Compte tenu des motifs exposés au point 3, le moyen tiré de ce que le préfet du Val-d’Oise aurait, en prenant l’arrêté portant refus de titre de séjour et obligation de quitter le territoire français en litige, méconnu les stipulations précitées, du paragraphe 1er de l’article 3 de la convention internationale relative aux droits de l’enfant, ne peut qu’être écarté dès lors que celui-ci n’a notamment pas pour objet ni pour effet de séparer la cellule familiale.

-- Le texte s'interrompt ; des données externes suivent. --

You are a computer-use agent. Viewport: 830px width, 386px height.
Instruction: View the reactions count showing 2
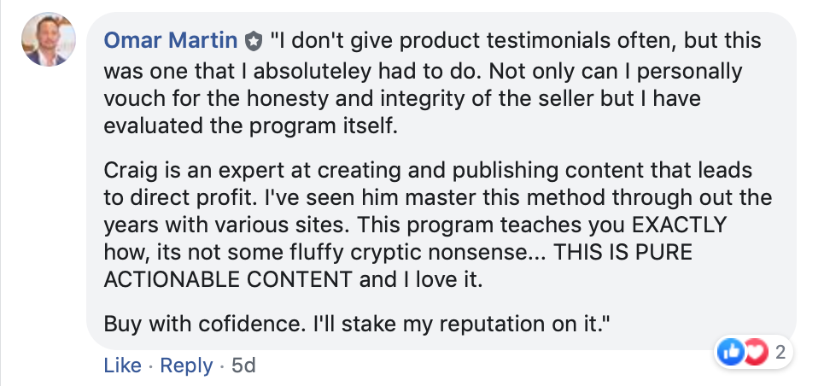coord(779,352)

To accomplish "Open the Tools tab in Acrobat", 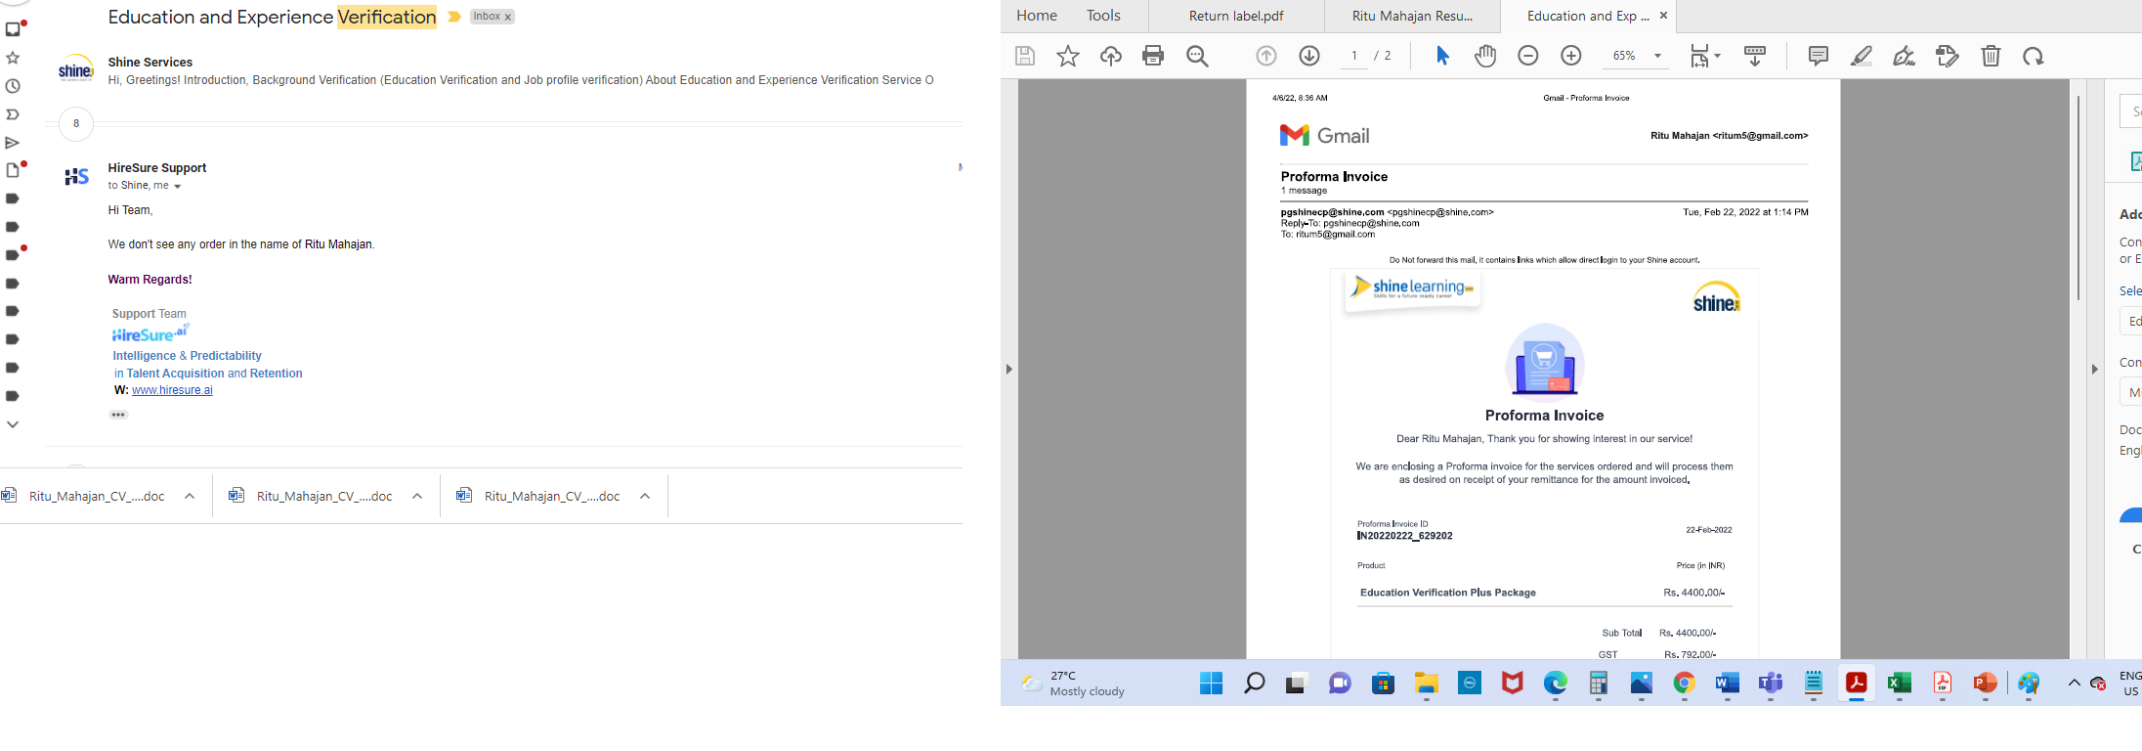I will click(x=1103, y=16).
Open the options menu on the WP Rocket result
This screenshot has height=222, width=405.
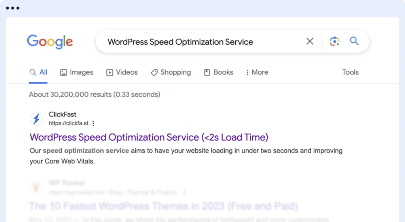pos(184,192)
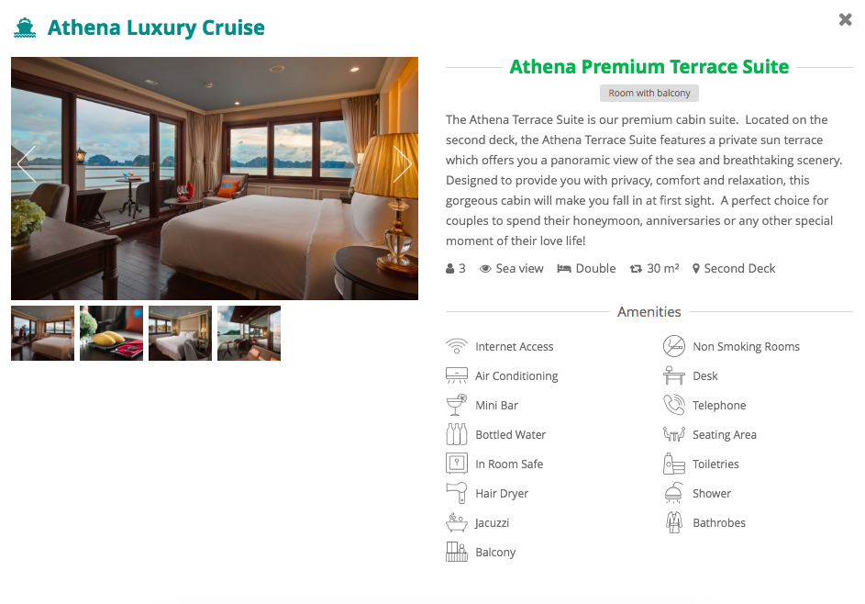Click the Air Conditioning icon
Screen dimensions: 865x604
(x=456, y=375)

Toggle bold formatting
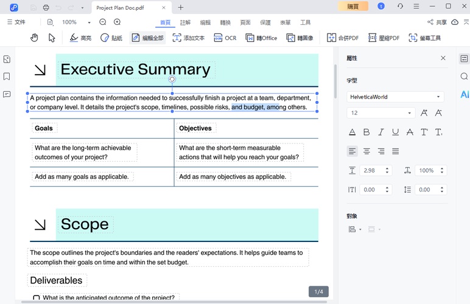tap(367, 132)
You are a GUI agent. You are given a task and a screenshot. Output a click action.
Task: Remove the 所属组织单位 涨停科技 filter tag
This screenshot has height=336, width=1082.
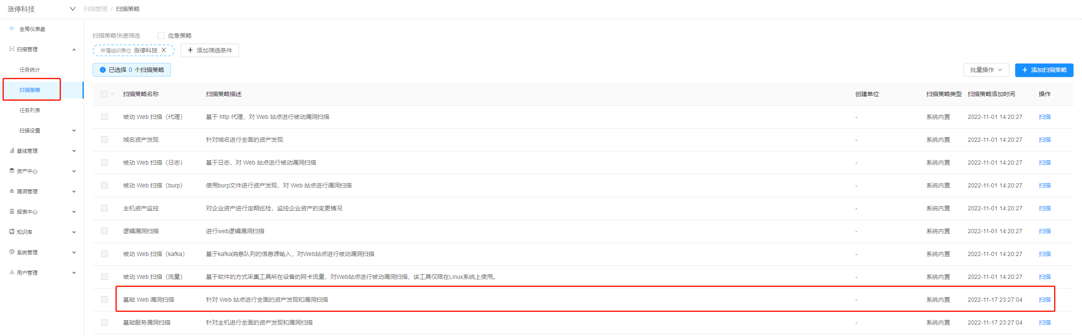pos(164,50)
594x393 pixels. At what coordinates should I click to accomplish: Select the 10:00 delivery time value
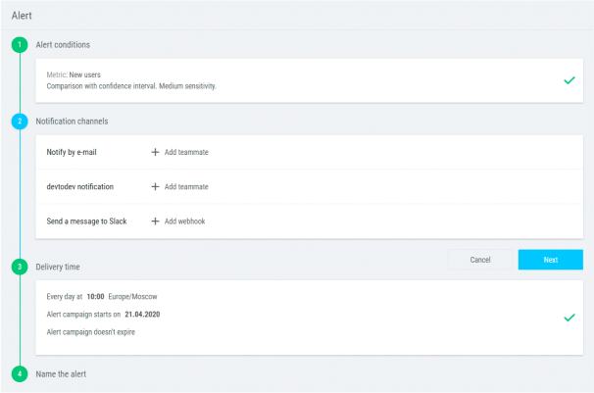[95, 296]
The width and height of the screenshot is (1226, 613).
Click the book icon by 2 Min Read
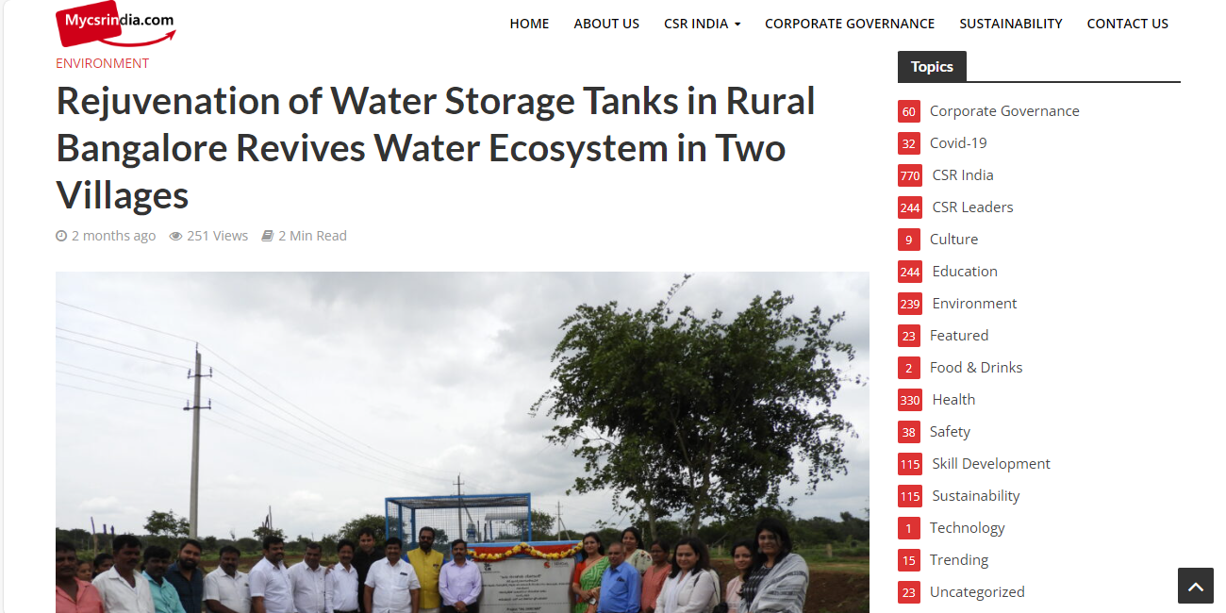pyautogui.click(x=268, y=236)
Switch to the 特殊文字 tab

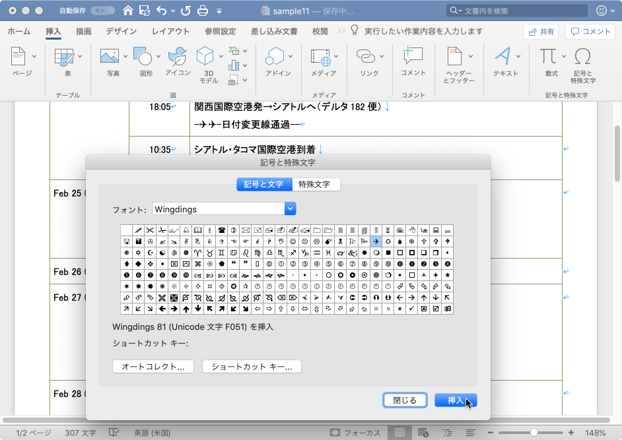316,185

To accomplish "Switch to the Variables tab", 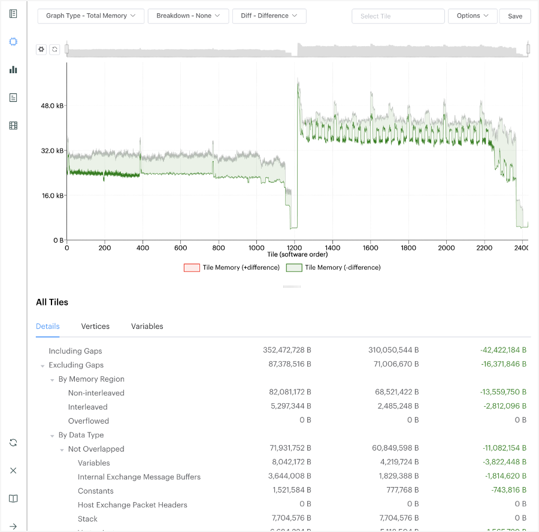I will (x=147, y=327).
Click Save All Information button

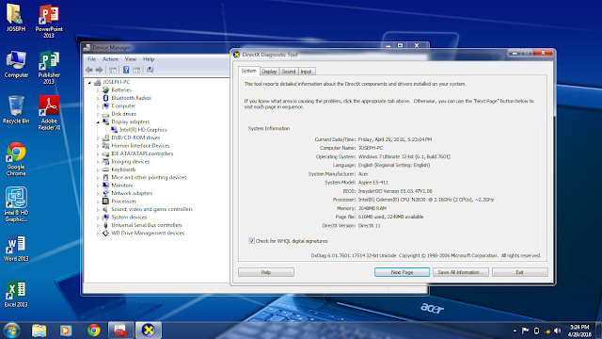coord(461,272)
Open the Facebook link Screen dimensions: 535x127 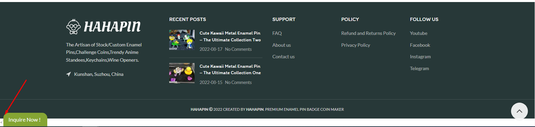[420, 45]
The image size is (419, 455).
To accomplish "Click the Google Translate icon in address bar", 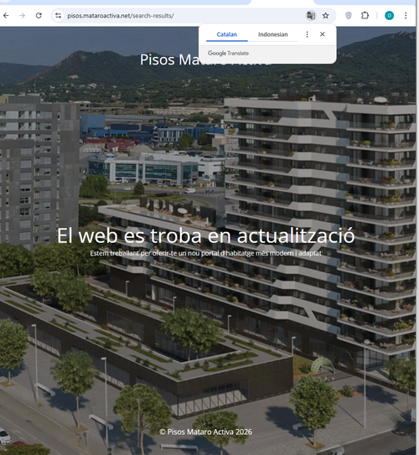I will coord(311,16).

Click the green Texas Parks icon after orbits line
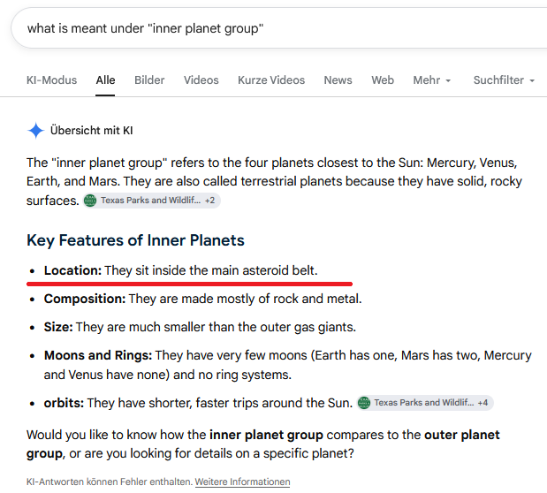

Il résulte de tout ce qui précède que les conclusions à fin d’annulation de l’arrêté attaqué du 13 juin 2025 doivent être rejetées ainsi que, par voie de conséquence, celles aux fins d’injonction, et celles présentées au titre des dispositions de l’article L. 761-1 du code de justice administrative.
D E C I D E :
Article 1 : La requête de Mme A… E… épouse B… est rejetée.
Article 2 : Le présent jugement sera notifié à Mme D… A… E… épouse B… et au préfet du Val-d’Oise.
Délibéré après l’audience du 7 avril 2026, à laquelle siégeaient :
M. Bertoncini, président,
Mme Cuisinier-Heissler, première conseillère,
M. Jacquinot, conseiller.
Rendu public par mise à disposition au greffe le 5 mai 2026.
La rapporteure,
Signé
S. Cuisinier-HeisslerLe président,
Signé
T. BertonciniLa greffière,
Signé
M. C…
La République mande et ordonne au préfet du Val-d’Oise en ce qui le concerne ou à tous commissaires de justice à ce requis en ce qui concerne les voies de droit commun, contre les parties privées, de pourvoir à l’exécution de la présente décision.